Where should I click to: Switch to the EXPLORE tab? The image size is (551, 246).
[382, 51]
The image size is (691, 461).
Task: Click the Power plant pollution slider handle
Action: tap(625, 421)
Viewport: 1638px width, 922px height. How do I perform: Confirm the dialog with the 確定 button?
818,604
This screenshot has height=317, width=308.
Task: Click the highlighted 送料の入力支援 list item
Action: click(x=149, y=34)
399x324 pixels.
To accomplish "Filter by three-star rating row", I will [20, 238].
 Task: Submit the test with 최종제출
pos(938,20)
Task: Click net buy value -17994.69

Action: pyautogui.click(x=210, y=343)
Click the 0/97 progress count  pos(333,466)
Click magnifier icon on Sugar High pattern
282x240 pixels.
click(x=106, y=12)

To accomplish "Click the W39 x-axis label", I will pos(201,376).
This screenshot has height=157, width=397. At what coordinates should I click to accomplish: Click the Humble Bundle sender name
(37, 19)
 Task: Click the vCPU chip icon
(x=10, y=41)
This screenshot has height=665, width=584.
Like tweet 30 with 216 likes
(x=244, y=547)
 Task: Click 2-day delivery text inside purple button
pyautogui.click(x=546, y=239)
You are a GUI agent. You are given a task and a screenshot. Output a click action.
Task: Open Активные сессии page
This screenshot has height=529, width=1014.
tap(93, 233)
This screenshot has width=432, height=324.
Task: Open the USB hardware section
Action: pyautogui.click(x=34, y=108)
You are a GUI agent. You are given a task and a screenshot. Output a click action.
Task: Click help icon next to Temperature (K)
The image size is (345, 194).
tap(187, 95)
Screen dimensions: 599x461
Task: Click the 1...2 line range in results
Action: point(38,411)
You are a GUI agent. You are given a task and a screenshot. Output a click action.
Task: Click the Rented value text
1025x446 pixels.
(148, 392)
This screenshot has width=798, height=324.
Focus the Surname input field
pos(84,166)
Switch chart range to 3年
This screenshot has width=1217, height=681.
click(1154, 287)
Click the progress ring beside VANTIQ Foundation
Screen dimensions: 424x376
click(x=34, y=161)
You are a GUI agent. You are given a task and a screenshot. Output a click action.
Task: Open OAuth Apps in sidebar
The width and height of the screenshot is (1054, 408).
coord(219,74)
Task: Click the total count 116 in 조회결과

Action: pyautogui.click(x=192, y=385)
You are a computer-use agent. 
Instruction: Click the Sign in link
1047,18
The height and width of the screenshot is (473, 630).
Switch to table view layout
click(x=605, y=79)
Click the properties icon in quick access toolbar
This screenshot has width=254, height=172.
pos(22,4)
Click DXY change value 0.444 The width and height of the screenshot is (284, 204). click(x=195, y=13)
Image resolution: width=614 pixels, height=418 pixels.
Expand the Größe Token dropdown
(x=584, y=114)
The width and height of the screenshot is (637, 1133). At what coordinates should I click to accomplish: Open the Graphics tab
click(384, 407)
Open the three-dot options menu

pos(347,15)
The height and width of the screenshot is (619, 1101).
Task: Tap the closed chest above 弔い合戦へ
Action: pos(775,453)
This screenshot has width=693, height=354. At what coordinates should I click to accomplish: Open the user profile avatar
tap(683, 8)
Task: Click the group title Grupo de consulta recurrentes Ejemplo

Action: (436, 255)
= = = =
## THE TASK
Copy out exactly the lines running from the line with "Instruction: Click the Sign in link" to the end of the records, inclusive.

## ANSWER BOX
Instruction: Click the Sign in link
1047,18
The height and width of the screenshot is (473, 630).
Switch to table view layout
click(x=605, y=79)
Click the properties icon in quick access toolbar
This screenshot has width=254, height=172.
pos(22,4)
Click DXY change value 0.444 The width and height of the screenshot is (284, 204). click(x=195, y=13)
Image resolution: width=614 pixels, height=418 pixels.
Expand the Größe Token dropdown
(x=584, y=114)
The width and height of the screenshot is (637, 1133). At what coordinates should I click to accomplish: Open the Graphics tab
click(384, 407)
Open the three-dot options menu

pos(347,15)
The height and width of the screenshot is (619, 1101).
Task: Tap the closed chest above 弔い合戦へ
Action: pos(775,453)
This screenshot has width=693, height=354. At what coordinates should I click to accomplish: Open the user profile avatar
tap(683, 8)
Task: Click the group title Grupo de consulta recurrentes Ejemplo

Action: (436, 255)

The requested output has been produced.